[The data]
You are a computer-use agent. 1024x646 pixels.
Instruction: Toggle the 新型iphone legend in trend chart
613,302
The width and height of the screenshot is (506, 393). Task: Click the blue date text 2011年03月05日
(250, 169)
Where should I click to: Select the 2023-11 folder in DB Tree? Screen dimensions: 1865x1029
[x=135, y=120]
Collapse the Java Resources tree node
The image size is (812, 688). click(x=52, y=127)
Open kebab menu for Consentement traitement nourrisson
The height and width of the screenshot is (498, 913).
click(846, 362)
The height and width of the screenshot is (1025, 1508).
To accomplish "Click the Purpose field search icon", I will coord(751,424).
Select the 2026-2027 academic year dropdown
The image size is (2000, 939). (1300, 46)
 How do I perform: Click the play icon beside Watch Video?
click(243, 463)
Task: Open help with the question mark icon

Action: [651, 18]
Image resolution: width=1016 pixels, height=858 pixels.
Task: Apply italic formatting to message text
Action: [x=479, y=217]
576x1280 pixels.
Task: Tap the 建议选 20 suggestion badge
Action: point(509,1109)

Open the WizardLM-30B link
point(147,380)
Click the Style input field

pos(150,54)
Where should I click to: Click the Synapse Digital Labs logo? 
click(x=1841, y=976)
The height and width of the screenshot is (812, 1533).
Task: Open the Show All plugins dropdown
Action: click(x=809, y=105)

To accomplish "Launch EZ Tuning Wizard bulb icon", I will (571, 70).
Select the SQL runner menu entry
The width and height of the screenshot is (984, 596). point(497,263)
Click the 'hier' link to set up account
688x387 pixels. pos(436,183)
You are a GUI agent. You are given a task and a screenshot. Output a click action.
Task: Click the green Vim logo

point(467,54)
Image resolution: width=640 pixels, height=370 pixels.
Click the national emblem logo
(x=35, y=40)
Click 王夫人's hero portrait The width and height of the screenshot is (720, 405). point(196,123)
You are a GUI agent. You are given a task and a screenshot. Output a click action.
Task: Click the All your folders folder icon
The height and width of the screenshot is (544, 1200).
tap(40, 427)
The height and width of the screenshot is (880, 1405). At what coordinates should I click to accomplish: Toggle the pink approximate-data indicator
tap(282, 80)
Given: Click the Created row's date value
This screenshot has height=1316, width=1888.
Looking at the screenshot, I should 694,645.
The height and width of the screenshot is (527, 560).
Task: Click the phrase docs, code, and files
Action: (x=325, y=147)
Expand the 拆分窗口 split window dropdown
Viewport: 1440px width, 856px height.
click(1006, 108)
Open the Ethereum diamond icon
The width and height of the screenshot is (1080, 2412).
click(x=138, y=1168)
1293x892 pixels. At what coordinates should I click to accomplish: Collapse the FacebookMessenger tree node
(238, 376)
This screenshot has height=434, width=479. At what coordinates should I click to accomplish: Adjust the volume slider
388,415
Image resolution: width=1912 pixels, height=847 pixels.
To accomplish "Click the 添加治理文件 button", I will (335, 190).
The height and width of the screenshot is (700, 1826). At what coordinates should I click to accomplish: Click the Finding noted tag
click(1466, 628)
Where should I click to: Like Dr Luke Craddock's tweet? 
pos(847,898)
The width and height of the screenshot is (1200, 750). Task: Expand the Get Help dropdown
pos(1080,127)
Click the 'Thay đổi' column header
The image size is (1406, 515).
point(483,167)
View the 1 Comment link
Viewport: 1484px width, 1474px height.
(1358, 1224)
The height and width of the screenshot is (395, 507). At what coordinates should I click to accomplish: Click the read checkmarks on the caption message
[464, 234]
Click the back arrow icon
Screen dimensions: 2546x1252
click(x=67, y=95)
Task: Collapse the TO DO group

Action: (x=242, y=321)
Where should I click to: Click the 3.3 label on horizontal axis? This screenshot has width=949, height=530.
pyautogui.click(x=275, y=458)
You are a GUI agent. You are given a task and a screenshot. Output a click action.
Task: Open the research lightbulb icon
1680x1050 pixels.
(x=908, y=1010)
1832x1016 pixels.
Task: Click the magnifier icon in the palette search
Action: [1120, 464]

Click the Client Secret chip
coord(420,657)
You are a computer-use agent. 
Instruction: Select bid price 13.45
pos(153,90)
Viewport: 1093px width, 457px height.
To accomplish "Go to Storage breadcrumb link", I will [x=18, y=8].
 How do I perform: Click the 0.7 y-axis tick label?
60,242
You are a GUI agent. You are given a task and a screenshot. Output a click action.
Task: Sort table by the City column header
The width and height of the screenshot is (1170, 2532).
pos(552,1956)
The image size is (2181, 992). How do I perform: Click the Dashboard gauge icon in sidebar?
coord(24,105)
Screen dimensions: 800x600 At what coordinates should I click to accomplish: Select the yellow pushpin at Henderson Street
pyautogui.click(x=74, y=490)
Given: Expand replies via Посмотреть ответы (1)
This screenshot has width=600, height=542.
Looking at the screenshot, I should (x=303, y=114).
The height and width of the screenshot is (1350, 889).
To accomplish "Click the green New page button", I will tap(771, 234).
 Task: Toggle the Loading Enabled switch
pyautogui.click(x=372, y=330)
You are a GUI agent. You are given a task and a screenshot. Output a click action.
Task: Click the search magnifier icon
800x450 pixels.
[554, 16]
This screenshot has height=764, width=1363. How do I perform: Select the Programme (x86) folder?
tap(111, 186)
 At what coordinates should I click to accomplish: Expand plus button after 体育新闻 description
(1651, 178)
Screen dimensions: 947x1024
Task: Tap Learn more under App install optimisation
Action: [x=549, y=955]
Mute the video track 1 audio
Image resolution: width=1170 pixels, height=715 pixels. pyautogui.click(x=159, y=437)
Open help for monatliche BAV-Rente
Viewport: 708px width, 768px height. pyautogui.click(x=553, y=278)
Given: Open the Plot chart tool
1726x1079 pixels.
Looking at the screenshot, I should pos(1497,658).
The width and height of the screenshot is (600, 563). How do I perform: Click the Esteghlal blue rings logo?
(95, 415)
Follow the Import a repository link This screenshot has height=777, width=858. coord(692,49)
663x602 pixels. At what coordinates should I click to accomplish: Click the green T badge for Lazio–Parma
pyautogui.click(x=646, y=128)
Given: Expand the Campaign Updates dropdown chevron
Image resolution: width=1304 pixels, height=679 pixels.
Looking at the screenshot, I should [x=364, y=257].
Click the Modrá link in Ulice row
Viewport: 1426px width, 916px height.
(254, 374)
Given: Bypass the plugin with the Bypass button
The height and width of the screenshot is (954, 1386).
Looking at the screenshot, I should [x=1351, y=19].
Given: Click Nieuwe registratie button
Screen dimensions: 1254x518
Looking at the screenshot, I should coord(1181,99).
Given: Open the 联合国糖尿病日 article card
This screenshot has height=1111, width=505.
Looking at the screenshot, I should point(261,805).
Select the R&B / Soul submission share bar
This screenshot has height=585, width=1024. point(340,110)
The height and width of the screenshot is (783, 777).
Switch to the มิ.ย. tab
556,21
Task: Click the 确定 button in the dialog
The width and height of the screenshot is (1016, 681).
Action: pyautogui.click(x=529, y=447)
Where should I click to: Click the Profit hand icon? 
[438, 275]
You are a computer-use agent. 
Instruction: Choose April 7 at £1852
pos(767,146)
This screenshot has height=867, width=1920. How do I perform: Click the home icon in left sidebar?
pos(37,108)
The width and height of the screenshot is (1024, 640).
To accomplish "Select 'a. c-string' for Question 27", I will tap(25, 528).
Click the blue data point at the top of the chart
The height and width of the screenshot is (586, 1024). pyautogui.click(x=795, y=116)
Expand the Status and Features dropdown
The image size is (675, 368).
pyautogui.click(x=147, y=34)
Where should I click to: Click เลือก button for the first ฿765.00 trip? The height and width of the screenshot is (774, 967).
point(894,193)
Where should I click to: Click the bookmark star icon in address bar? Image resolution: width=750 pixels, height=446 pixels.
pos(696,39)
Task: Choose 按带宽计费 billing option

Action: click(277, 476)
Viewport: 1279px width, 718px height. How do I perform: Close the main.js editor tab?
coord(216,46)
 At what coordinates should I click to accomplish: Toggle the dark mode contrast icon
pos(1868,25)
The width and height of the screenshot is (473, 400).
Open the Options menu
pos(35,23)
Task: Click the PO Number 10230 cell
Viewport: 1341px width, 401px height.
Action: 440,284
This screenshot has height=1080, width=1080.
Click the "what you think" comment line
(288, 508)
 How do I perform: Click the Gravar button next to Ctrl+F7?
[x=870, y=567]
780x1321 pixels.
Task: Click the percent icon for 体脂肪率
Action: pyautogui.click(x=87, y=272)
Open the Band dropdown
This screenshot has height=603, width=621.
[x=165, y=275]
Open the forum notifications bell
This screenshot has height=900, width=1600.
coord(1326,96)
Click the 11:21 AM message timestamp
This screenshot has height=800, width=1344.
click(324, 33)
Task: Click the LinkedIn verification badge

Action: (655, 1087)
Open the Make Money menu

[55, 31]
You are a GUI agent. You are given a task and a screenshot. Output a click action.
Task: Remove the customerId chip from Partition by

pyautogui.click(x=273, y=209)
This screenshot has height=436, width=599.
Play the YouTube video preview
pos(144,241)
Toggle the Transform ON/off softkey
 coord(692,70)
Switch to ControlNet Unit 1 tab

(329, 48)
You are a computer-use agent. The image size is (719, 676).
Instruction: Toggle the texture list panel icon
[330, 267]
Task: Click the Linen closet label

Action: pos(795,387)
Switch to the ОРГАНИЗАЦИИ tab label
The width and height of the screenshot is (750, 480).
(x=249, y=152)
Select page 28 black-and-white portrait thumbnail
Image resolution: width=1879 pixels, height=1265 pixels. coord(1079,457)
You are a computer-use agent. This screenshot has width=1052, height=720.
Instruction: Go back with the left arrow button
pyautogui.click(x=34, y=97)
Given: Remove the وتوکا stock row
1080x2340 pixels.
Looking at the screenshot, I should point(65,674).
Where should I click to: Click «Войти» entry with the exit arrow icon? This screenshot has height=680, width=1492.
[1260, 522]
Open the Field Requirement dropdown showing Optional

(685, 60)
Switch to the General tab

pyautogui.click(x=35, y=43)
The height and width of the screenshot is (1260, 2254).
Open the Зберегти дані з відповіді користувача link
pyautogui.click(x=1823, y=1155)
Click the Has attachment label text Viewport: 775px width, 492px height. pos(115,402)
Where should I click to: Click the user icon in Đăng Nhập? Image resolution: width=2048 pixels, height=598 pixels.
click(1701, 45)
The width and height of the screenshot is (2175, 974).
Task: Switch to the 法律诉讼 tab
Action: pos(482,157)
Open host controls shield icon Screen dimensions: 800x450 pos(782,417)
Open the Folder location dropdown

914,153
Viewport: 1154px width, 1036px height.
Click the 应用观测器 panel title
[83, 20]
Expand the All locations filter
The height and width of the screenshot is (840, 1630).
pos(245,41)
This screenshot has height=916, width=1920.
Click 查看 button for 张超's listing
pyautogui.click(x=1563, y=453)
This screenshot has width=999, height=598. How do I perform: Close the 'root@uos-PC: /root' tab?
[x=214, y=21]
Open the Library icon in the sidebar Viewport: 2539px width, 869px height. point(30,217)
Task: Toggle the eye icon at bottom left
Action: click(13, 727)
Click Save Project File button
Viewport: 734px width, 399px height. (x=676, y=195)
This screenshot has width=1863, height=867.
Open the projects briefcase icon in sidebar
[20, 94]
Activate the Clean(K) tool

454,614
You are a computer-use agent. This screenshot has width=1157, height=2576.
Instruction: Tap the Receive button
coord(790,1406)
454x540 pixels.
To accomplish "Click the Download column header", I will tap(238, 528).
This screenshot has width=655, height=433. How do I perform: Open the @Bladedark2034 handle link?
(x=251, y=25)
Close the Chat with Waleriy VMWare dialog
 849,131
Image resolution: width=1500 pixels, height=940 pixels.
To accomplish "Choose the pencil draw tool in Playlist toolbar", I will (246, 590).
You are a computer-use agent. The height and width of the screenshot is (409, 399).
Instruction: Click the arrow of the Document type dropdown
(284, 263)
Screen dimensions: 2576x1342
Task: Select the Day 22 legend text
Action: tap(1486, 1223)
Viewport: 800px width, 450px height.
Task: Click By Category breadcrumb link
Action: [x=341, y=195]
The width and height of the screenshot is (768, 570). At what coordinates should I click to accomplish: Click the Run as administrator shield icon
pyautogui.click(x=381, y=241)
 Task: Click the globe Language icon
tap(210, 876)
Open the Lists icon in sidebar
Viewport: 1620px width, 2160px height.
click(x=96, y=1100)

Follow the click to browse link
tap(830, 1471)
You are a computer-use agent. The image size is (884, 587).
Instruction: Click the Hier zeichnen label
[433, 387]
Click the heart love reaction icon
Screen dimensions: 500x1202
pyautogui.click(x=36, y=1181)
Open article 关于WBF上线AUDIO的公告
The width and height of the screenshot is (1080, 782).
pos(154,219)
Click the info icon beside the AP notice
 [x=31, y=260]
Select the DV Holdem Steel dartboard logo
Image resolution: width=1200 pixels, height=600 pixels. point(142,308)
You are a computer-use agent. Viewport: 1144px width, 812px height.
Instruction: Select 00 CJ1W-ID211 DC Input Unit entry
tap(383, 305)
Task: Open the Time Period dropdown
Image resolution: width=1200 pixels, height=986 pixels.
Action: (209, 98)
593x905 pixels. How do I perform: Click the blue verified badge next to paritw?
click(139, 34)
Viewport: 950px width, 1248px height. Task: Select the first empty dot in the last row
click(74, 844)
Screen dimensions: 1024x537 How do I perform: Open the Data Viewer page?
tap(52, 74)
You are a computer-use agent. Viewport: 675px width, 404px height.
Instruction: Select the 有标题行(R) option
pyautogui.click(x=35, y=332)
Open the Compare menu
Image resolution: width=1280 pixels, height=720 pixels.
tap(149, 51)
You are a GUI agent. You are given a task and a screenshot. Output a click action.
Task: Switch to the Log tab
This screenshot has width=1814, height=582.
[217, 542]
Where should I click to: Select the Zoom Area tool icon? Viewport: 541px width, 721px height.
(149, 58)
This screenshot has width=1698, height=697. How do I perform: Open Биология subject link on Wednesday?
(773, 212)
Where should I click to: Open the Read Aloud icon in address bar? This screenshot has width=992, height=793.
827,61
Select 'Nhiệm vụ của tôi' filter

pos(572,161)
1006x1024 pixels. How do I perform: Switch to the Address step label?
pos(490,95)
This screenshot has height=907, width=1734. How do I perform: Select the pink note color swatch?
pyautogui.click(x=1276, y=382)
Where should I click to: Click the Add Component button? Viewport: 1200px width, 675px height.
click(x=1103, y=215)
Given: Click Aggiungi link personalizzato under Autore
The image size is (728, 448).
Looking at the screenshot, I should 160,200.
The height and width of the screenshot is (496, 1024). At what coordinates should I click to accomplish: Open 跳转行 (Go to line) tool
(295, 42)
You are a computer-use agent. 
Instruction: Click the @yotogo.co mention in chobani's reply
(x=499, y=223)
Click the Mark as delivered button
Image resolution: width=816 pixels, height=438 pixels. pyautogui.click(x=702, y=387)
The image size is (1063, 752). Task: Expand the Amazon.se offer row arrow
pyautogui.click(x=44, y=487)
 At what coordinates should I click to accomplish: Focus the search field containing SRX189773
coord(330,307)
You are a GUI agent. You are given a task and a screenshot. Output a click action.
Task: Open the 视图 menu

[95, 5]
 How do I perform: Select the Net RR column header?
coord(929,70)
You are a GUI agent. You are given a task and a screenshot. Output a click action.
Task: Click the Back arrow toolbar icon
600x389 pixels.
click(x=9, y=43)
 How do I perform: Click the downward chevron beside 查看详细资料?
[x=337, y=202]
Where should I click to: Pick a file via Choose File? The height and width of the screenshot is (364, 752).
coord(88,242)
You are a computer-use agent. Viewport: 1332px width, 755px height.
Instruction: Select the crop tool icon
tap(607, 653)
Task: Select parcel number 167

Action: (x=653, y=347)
[/The data]
Working from the listing above, pick out every line that has "toolbar" and copy it.

(Exercise solution)
To accomplish "Choose the pencil draw tool in Playlist toolbar", I will (246, 590).
Task: Click the Back arrow toolbar icon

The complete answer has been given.